[Start of section]

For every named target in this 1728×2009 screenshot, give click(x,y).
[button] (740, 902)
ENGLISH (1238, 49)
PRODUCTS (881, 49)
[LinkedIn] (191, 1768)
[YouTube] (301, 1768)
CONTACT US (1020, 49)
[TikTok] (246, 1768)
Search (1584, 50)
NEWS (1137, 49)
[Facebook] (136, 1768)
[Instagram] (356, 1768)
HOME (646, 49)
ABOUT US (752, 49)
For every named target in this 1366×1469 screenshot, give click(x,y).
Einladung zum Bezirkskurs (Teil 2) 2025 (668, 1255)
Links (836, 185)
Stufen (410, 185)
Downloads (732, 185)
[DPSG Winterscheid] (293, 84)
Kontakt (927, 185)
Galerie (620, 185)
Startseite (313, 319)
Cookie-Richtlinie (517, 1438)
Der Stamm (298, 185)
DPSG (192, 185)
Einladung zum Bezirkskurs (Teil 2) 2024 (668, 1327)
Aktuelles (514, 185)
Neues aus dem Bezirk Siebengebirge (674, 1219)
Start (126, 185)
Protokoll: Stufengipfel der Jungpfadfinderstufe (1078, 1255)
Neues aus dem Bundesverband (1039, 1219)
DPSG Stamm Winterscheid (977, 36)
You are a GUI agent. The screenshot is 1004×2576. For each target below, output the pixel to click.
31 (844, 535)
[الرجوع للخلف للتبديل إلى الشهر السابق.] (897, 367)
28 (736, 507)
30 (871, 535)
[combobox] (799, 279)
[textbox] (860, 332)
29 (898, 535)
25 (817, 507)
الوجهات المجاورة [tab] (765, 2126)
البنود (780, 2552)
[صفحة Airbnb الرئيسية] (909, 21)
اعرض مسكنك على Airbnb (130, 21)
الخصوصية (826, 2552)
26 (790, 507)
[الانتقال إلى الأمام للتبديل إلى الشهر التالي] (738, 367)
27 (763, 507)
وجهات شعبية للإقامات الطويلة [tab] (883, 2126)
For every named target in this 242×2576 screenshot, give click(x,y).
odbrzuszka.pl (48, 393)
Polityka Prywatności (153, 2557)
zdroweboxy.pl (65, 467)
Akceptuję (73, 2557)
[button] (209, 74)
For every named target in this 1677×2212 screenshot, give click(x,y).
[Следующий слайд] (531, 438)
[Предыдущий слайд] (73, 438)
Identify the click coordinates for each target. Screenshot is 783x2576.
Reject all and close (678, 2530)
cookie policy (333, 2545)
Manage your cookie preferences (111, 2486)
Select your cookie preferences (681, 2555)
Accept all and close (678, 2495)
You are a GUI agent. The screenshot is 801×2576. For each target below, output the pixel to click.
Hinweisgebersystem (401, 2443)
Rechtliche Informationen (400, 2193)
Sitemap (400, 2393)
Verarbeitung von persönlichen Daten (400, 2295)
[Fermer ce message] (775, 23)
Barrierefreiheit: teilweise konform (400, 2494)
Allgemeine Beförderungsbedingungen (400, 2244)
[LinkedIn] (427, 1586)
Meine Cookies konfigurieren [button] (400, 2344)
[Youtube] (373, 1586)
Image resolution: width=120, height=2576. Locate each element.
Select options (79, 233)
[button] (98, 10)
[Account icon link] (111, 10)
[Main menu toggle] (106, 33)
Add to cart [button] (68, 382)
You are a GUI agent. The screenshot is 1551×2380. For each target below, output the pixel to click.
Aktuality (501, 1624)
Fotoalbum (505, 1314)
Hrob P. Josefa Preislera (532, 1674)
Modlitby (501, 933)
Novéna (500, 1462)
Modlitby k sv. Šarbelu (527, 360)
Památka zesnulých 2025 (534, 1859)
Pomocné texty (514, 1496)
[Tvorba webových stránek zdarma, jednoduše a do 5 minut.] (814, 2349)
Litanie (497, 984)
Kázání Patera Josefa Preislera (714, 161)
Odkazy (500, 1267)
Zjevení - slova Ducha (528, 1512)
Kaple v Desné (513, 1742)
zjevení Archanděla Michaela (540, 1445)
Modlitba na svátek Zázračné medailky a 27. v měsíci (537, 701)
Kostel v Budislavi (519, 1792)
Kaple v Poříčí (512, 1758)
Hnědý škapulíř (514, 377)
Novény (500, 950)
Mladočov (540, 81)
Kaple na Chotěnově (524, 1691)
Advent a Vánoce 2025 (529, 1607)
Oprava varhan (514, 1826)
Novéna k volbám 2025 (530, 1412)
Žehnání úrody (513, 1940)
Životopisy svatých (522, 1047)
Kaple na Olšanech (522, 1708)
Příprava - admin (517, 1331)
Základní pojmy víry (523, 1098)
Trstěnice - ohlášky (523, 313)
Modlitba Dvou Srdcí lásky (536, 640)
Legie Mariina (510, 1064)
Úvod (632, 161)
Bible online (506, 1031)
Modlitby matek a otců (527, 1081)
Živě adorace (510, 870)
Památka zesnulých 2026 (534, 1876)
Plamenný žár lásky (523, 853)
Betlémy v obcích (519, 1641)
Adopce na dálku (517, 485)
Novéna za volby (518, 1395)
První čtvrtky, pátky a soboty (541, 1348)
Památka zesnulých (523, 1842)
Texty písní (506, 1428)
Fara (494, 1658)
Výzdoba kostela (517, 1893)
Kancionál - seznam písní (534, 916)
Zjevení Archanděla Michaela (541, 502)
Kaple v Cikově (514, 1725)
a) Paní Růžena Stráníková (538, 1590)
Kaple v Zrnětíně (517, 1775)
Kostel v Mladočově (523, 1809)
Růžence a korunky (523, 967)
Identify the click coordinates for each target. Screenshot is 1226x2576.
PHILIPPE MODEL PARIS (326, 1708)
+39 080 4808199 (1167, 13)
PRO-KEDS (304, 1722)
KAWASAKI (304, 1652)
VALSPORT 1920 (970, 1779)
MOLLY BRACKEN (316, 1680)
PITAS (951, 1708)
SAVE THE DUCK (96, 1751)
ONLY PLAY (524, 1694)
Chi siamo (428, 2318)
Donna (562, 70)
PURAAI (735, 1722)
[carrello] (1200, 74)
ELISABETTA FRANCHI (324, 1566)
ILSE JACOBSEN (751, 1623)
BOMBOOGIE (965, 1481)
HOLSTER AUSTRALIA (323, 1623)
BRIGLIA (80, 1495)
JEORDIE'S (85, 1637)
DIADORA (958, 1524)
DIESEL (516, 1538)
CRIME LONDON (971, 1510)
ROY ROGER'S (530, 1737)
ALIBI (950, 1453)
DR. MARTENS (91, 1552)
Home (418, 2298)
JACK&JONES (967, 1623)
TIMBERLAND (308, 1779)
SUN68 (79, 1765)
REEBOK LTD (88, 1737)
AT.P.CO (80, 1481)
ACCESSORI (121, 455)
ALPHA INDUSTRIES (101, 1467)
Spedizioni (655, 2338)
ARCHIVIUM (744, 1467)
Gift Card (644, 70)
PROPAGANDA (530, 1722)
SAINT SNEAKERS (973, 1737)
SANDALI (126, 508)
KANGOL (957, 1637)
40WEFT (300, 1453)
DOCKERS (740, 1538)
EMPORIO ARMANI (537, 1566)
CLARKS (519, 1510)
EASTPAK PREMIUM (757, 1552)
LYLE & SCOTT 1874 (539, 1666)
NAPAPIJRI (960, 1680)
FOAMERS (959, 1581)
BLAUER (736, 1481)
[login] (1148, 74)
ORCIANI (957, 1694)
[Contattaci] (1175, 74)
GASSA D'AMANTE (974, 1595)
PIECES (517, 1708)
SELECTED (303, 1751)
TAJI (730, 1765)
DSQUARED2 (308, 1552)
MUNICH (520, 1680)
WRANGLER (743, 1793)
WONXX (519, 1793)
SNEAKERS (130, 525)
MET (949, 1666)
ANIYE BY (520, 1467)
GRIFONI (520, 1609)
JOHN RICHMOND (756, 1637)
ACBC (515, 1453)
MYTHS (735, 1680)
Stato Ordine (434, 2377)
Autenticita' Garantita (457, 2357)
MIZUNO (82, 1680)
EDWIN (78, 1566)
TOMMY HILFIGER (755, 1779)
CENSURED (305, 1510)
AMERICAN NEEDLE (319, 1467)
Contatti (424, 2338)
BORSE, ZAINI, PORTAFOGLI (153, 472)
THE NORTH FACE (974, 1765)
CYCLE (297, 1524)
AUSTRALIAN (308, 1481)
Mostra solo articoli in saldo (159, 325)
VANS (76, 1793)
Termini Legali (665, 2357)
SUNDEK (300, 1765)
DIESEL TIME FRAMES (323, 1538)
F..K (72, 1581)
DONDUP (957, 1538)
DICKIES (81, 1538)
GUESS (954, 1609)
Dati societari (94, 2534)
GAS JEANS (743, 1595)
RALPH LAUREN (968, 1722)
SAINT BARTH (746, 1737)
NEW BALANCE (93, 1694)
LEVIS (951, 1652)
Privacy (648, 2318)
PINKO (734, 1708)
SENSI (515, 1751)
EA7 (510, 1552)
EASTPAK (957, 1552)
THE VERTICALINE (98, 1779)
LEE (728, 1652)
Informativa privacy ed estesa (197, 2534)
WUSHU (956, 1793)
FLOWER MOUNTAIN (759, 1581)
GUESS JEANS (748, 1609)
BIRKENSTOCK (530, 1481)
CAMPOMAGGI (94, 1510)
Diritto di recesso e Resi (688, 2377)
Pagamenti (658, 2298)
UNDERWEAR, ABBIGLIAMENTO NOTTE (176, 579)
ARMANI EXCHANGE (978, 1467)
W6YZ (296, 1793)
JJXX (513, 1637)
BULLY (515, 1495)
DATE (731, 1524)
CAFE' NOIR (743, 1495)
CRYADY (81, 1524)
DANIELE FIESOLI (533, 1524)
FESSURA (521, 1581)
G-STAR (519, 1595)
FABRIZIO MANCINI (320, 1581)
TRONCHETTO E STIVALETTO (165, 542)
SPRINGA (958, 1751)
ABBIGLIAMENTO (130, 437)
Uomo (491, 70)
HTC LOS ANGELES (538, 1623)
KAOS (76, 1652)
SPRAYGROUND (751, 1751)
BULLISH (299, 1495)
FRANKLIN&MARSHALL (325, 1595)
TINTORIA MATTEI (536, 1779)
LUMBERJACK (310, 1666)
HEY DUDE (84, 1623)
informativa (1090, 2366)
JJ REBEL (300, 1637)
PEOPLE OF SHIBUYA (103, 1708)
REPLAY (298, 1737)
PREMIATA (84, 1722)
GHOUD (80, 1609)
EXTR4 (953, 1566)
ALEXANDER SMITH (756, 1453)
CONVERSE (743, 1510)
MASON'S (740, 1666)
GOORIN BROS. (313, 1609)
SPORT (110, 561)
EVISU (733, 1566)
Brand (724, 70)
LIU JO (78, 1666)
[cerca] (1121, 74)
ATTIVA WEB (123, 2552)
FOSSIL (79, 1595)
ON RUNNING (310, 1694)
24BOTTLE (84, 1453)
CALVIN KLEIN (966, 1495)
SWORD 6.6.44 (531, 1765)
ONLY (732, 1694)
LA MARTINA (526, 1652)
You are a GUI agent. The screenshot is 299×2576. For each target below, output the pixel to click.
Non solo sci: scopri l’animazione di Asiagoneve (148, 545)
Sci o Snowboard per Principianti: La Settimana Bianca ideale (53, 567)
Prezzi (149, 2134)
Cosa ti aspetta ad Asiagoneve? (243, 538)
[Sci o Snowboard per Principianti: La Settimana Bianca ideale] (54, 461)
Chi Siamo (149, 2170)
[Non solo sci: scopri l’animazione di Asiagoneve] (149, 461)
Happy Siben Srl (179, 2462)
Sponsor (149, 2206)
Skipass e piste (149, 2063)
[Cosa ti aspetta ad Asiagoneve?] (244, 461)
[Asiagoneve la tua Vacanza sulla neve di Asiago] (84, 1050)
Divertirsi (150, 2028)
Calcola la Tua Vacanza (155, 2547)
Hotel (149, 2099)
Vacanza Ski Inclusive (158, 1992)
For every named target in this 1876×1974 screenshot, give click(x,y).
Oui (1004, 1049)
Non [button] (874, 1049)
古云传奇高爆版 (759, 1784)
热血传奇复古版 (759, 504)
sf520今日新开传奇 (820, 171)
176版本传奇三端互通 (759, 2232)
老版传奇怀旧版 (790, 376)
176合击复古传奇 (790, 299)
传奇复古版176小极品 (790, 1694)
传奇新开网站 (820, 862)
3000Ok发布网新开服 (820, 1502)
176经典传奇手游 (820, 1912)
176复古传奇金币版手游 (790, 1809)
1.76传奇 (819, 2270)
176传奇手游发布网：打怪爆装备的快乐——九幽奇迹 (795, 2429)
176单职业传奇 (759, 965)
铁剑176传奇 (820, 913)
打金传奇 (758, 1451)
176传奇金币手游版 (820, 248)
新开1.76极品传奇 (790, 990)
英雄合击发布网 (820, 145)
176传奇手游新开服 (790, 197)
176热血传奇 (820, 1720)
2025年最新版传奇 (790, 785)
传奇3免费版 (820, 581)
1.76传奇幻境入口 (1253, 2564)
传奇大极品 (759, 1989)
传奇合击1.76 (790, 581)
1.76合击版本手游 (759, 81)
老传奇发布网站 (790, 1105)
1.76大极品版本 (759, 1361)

[End of section]

> **What you are asked to do**
Line count for "للتبديل": say how many lines of the entries above include that word, and give only the number.

> **Answer area**
2